Bob Easton, Designer and Co-Editor of Domebook One, Domebook 2, and Shelter

A (grainy) photo of the Shelter crew in my dome at lunch time, summer, 1973. L-R: Me, Joe Bacon, baby Chandra, Bob and Jeanine

In the late ’60s, Bob was my conspirator in crime, and best friend. We met in Big Sur in ’67 or so, just as the countercultural revolution was in full swing. We were excited by rock and roll, owner-building, photography, the media, Buckminster Fuller, geodesic domes, and going beyond ’50s homogeneity and beatnik negativity.

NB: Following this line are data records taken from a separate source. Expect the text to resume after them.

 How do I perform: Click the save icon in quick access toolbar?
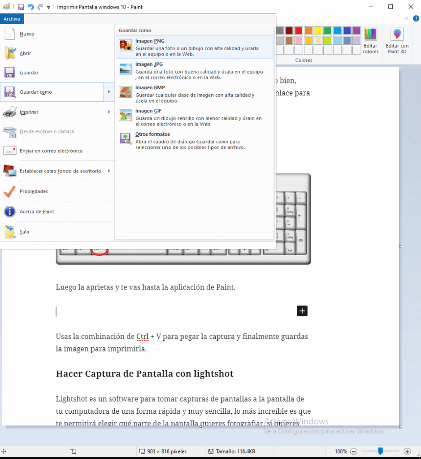pos(21,7)
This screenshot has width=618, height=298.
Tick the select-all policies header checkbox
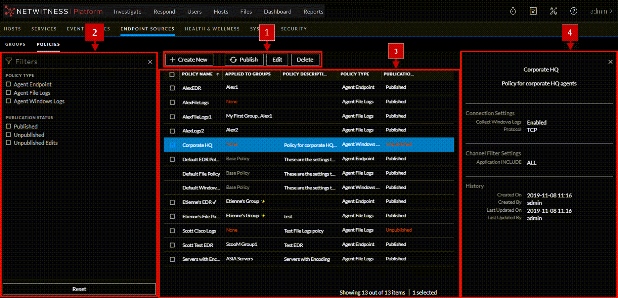[172, 74]
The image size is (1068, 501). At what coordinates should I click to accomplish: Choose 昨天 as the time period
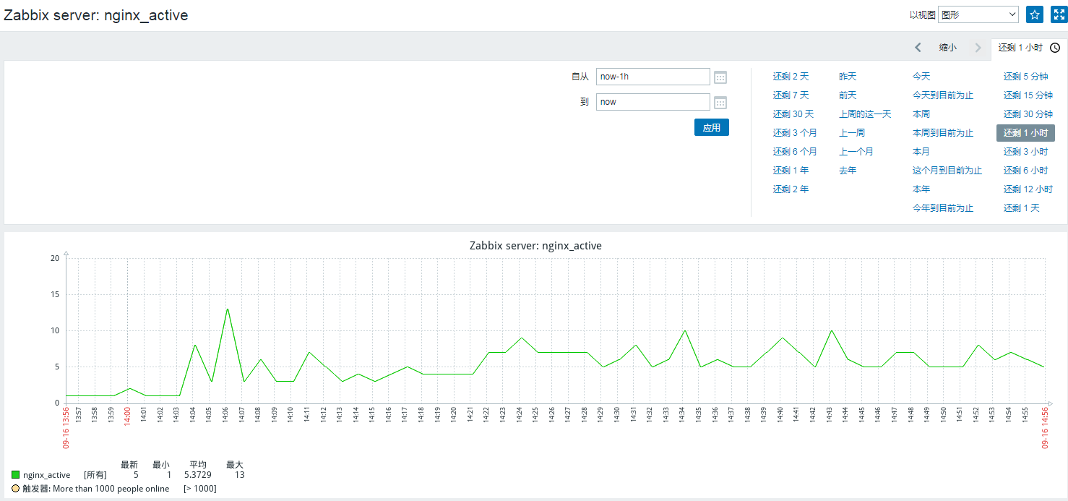pyautogui.click(x=848, y=77)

In 1970, we took one week, borrowing the Whole Earth Catalog studio in the Santa Cruz mountains, and produced Domebook One. In 1971, we rented an old lakeside resort in the Santa Barbara mountains for a month and again, borrowing WEC typesetting and camera equipment, produced Domebook 2.

In 1973, Bob and his wife Jeanine and baby Chandra moved to Bolinas for three months while we worked on Shelter. I would write or edit text, Joe Bacon (“fastest typist in the west”) would do the typesetting, and Bob would design the pages. He did this by hand-drawing each two-page spread on architectural drafting paper, and the pages would be prepared accordingly. Analog book production.

Bob would edit me and we argued a lot, but it was an iterative process that fine-tuned the book.

We were both fans of Life Magazine, and felt that each two-page spread should stand alone and be visually balanced.

People tend to think of me as the sole producer of Shelter and Bob doesn’t get enough credit for what he did. Without him, Shelter would not exist in its graphically exciting and hip form. We were fans of all the changes of the ’60s and throughout the book, commented on old ways that should be cleared out for the new.

After Shelter, Bob went full-time into architecture, with an exception, being co-author, along with Peter Nabokov, of Native American Architecture.

About Lloyd Kahn

Lloyd Kahn started building his own home in the early '60s and went on to publish books showing homeowners how they could build their own homes with their own hands. He got his start in publishing by working as the shelter editor of the Whole Earth Catalog with Stewart Brand in the late '60s. He has since authored six highly-graphic books on homemade building, all of which are interrelated. The books, "The Shelter Library Of Building Books," include Shelter, Shelter II (1978), Home Work (2004), Builders of the Pacific Coast (2008), Tiny Homes (2012), and Tiny Homes on the Move (2014). Lloyd operates from Northern California studio built of recycled lumber, set in the midst of a vegetable garden, and hooked into the world via five Mac computers. You can check out videos (one with over 450,000 views) on Lloyd by doing a search on YouTube:

2 Responses to Bob Easton, Designer and Co-Editor of Domebook One, Domebook 2, and Shelter

  1. As a wedding gift in 1974 my friend and former high school art teacher gave me a copy of Shelter. I was 20. I still have that copy, dog-eared and beloved. I became a carpenter/builder/remodeler. Still am. Over the years I’ve bought other copies for friends as well.

    It’s my fond wish to appear at your doorstep someday (masked) with my old copy and pen in hand for you to autograph.